_Passage extrait:_
━━━━━━━━━━━━━━━━━━━━━━━━━━━━━━

Le serpent qui se mord la queue, représentation de l'état foetal, l'ouroboros, telle une force pulsionnelle de retrouvaille d'un état primordial de flottaison matricielle, se faufile à travers les choses qui se présentent, les choses telles qu'elles sont, qui reviennent cycliquement, les choses vers lesquelles le nomadisme va, poussé par l'insatisfaction, par l'incomplétude, ce serpent-là se love dans le plaisir de l'instant éternel-matriciel trouvé. C'est l'Ouroboros, la trace corporelle de l'état foetal, qui est une tension vers, une énergie de retrouvailles, dionysiaque, qui initie le départ sur le chemin pour retrouver. Chemin initiatique en ce sens que ce qui est au départ, cette sensibilité matricielle vraiment organique, qui imprègne autant le corps que l'âme et l'esprit tendus vers sa restitution sur le chemin, est aussi à l'arrivée, à l'infinité d'arrivées qui ponctuent l'errance.

━━━━━━━━━━━━━━━━━━━━━━━━━━━━━━

_Énoncé de la tâche:_ Donnez la suite du passage sur l'ouroboros, en reprenant après sa dernière phrase. Les données qui suivent constituent un matériau indépendant de ce passage.

_Données présentées:_
━━━━━━━━━━━━━━━━━━━━━━━━━━━━━━

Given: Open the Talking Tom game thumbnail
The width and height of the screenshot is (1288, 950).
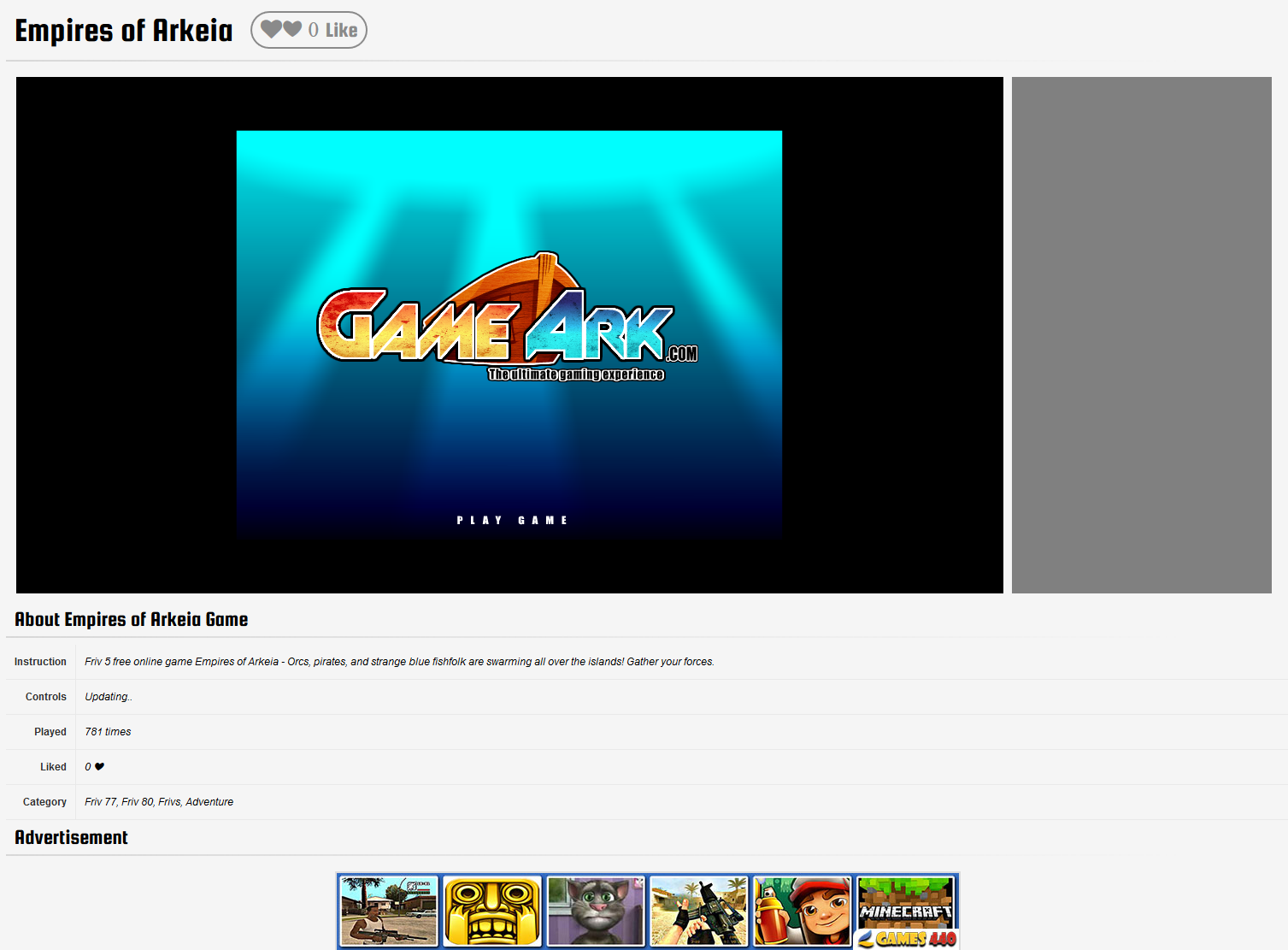Looking at the screenshot, I should tap(596, 911).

━━━━━━━━━━━━━━━━━━━━━━━━━━━━━━

_Réponse fournie:_
Mon idée, en lisant ce livre, c'est que ce qui met vraiment en chemin, ce qui initie le départ vers les retrouvailles, ce qui donne une force intacte, originaire, pour cette errance, ce qui délivre cette énergie d'un là pour aller s'investir toujours là-bas, c'est pas tant une révolte, une rébellion ( à la manière adolescente ) par rapport à un ordre établi, une société bourgeoise et moderne figée dans ses identités, mais plutôt le désir ardent de sortir d'un milieu matriciel. Si le milieu matriciel ne s'était pas, comme jamais avant, littéralement matérialisé par les moyens technologiques d'un bien-être sans précédent, le désir de partir de la prison dorée, désir de naître en étant, en même temps, presque assuré de re-naître ailleurs tellement ce qui se présente s'est également amélioré, pourrait-il jaillir? La matrice dans laquelle flotter s'est littéralement incarnée, dans l'enfance, avec une sorte de féminisation mettant en place une structure de base matriarcale. Un bien-être corporel, un état de flottaison, l'idée de faciliter tout pour que l'enfant n'ait plus qu'à téter, le sentiment d'être branché, tel le foetus. Toute cette éternité flottante, organique, ressemble à de l'enfermement. Paradoxalement, le désir de garder cet état idyllique de flottaison fait prendre conscience que rester, c'est le perdre. Alors, c'est le désir de sauvegarder cet état primordial qui fait se séparer, perdre, car tel est le destin humain, et qui ensemence littéralement, en jetant la graine au plus loin, les choses qui vont se présenter, et les autres qui font tribu avec soi par le même enracinement dionysiaque dans le matriciel. Le même désir de retrouvailles scelle la cohésion de la tribu dans l'absence ardente qui les met en chemin.
C'est, paradoxalement, un désir de sédentarité éternelle, un désir de rester dans le matriciel, qui jette sur le chemin initiatique, qui va refermer le cercle. Extrême ambivalence de ce besoin de changement. Partir implique quelque chose de total, au départ. Comme l'état matriciel total. Et à ce lieu total de départ ( total, c'est matriciel) qui ne peut être totalitaire, doit répondre quelque chose de global, le soi qui s'en va compte aller se fondre dans un soi global, cosmique. Jamais, en fin de compte, n'est remis en cause le fait d'être niché dans une éternité, même si d'immobilisante qu'elle est cette niche n'est plus ensuite que précaire sur le chemin initiatique.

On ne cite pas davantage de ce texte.